• [Work to do]: Copy the data from the line with "Viewport: 350px width, 239px" to the line with "pyautogui.click(x=25, y=104)", swapping "Rename" for "Duplicate" and keeping everything else the same.

• [Excerpted data]:
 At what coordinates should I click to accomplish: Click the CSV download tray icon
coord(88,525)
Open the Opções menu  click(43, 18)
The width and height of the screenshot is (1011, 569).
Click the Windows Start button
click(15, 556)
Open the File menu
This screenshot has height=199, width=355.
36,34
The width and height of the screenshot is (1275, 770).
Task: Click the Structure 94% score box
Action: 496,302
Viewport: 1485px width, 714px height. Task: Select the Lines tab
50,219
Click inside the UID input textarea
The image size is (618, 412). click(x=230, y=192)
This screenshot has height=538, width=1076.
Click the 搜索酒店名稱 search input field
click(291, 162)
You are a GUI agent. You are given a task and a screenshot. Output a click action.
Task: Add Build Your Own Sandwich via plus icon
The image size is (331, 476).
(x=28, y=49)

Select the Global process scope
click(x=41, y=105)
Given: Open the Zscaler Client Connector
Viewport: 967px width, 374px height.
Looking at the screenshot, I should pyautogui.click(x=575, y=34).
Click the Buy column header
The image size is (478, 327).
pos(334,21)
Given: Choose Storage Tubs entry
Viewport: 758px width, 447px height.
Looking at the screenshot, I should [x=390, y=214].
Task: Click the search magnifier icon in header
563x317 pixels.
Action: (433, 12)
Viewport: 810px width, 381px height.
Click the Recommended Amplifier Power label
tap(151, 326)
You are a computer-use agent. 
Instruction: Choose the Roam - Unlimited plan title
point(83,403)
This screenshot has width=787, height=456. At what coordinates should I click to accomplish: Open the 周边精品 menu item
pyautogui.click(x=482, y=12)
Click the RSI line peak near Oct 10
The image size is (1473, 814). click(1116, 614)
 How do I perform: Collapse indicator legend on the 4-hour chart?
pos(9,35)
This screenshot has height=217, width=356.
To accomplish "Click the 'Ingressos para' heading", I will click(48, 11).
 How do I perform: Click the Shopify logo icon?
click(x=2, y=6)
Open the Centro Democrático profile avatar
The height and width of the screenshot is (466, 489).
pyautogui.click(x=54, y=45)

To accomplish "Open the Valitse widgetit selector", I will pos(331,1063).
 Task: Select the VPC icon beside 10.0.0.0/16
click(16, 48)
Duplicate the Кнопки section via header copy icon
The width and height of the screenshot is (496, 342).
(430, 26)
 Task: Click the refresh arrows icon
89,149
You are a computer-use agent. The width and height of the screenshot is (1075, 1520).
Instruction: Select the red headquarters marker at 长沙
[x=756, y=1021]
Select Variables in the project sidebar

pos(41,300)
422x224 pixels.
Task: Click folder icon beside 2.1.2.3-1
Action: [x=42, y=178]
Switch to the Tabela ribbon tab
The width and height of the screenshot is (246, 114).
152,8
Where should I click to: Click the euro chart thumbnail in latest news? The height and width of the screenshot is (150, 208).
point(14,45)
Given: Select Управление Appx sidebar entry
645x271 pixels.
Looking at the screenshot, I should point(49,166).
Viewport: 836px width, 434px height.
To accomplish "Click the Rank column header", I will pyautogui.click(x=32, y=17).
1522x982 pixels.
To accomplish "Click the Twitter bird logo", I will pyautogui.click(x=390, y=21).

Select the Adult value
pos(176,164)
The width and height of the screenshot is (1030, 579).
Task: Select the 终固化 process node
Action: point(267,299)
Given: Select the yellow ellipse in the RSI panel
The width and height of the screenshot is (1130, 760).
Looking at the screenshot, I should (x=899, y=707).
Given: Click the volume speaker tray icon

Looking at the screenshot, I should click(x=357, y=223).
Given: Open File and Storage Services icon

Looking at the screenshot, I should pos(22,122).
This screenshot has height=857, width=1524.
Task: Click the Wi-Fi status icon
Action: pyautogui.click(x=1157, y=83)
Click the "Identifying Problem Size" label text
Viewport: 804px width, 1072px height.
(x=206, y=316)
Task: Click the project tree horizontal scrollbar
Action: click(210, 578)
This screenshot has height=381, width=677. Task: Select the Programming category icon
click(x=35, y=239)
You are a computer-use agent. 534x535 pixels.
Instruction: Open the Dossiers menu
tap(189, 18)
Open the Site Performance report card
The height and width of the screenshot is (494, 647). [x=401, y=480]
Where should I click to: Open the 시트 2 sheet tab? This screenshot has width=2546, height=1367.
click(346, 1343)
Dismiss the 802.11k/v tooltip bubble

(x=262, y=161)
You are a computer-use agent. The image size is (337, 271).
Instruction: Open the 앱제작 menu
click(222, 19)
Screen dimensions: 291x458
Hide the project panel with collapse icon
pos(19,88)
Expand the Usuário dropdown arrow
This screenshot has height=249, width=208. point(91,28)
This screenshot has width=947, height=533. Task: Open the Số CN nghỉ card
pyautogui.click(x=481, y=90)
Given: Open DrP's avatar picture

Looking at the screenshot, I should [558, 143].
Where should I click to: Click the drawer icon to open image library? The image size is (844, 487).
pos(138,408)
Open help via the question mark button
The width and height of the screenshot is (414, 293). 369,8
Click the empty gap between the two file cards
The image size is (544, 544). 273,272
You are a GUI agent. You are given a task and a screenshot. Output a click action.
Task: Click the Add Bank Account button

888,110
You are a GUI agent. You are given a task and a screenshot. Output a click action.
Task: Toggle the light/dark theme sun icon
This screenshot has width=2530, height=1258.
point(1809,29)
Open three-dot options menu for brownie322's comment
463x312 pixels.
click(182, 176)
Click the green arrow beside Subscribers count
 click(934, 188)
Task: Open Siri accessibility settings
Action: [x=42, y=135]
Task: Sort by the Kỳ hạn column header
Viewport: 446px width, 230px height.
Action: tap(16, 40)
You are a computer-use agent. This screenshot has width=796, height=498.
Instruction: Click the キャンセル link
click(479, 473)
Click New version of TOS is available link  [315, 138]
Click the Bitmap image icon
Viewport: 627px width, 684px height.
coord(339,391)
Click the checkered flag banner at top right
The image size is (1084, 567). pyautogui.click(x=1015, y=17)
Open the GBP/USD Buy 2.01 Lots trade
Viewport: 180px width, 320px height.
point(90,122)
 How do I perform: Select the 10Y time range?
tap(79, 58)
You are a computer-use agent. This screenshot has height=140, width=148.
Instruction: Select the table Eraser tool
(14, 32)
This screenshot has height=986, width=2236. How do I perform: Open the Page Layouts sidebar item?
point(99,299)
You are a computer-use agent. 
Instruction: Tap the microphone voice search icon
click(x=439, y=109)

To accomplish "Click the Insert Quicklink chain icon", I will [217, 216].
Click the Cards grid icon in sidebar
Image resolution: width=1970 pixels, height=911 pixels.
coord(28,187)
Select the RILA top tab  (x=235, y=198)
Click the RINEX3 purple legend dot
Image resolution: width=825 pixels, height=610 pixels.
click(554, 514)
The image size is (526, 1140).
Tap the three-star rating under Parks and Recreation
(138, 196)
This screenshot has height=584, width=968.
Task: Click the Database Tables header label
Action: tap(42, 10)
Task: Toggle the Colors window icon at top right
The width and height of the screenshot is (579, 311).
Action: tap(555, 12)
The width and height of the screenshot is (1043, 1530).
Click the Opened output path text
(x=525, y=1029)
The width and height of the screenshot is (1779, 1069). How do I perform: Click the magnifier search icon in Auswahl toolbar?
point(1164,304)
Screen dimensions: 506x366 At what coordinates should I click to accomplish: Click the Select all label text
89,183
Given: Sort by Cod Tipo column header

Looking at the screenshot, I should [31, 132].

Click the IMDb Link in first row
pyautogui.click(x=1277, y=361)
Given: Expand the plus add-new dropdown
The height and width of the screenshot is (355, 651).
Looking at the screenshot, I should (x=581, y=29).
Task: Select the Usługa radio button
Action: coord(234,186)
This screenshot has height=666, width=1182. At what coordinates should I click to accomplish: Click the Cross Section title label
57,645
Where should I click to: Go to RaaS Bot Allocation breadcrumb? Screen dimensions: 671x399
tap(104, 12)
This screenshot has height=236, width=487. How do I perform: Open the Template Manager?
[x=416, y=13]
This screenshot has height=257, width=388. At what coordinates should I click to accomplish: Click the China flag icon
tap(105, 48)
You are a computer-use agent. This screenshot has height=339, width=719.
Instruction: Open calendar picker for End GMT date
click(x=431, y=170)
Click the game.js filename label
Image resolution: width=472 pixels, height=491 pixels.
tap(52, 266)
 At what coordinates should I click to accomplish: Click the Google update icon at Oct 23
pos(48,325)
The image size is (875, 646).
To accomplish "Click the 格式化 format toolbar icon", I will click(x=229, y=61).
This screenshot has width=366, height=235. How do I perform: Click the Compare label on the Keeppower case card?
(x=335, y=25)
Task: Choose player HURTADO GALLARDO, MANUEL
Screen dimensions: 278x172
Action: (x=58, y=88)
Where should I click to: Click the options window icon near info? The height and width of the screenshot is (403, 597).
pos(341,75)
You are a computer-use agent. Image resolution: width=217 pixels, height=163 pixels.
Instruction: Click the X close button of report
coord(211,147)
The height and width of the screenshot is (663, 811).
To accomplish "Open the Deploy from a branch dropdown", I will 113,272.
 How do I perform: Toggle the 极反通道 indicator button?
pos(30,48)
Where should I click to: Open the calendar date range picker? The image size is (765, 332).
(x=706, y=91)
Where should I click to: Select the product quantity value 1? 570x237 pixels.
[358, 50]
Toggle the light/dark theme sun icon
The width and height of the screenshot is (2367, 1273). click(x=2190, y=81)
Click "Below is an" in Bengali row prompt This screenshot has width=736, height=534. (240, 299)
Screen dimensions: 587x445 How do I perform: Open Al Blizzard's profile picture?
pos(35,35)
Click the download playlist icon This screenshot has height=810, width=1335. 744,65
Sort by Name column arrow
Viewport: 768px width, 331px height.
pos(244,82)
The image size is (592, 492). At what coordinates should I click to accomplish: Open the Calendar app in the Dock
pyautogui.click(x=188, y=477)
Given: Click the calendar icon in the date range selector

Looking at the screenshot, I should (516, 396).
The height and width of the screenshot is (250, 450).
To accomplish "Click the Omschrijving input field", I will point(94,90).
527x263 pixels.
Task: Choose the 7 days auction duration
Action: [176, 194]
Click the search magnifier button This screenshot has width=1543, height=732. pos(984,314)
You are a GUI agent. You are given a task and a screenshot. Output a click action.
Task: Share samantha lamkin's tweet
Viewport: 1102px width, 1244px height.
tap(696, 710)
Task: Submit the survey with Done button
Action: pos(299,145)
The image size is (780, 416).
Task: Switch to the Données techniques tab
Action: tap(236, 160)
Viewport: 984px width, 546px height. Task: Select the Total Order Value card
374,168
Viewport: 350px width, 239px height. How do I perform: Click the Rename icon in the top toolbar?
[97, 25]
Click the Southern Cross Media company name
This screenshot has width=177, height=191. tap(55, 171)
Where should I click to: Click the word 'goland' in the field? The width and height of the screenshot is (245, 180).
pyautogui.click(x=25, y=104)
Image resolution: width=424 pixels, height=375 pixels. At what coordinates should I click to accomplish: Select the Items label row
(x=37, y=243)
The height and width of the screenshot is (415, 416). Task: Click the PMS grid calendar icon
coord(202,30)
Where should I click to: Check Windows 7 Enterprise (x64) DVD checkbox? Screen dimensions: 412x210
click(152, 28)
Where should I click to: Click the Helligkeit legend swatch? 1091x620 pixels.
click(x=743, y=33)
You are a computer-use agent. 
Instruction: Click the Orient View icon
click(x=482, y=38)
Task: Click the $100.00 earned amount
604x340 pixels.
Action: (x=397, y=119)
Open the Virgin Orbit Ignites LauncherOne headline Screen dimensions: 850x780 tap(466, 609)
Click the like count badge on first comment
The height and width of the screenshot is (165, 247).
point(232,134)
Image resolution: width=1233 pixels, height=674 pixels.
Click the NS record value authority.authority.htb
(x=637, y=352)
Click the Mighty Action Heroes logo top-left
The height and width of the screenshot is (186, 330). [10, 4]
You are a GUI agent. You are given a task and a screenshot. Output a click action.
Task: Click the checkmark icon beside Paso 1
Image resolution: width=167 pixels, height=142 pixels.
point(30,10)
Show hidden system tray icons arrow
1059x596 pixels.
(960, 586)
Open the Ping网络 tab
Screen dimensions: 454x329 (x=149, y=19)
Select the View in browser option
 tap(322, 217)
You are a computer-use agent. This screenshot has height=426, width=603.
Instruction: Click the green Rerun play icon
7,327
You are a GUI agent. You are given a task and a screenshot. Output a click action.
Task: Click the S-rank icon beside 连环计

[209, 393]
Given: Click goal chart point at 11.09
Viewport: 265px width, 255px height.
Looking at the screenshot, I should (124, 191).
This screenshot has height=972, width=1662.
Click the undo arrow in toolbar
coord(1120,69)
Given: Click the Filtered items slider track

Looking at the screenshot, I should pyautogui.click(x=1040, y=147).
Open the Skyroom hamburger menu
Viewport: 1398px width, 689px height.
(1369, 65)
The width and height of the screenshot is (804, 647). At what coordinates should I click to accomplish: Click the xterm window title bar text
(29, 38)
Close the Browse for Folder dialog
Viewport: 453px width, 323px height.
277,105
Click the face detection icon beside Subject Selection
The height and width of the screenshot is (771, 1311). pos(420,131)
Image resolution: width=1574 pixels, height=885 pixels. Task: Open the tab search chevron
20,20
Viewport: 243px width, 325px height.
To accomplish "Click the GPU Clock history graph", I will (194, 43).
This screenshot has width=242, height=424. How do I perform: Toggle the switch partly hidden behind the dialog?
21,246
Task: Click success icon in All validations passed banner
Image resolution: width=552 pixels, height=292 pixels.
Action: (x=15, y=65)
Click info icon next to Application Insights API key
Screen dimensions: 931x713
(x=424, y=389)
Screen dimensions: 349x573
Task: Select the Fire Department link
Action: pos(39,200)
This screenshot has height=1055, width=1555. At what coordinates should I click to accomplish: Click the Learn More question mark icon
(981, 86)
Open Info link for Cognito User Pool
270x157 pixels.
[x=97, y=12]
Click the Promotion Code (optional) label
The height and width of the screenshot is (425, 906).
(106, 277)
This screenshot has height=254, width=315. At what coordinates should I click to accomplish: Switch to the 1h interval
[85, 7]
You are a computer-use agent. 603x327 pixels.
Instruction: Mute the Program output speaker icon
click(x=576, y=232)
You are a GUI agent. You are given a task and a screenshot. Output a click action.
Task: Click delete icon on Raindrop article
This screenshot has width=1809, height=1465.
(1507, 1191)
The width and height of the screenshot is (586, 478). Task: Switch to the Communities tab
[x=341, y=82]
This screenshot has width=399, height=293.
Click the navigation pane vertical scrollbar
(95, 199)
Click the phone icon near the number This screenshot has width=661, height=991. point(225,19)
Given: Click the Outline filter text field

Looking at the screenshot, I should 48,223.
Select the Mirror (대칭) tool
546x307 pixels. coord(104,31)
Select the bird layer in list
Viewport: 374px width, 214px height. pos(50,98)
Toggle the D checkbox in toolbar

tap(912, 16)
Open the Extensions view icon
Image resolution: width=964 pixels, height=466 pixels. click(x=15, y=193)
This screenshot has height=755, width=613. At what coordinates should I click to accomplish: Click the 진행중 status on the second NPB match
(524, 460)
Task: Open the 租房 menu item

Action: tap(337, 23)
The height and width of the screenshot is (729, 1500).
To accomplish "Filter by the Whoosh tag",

• [Answer to this task]:
Viewport: 350px width, 239px height. How do I perform: Click the Duplicate icon in the top toolbar?
[97, 25]
Click the Southern Cross Media company name
This screenshot has width=177, height=191. tap(55, 171)
Where should I click to: Click the word 'goland' in the field? The width and height of the screenshot is (245, 180).
pyautogui.click(x=25, y=104)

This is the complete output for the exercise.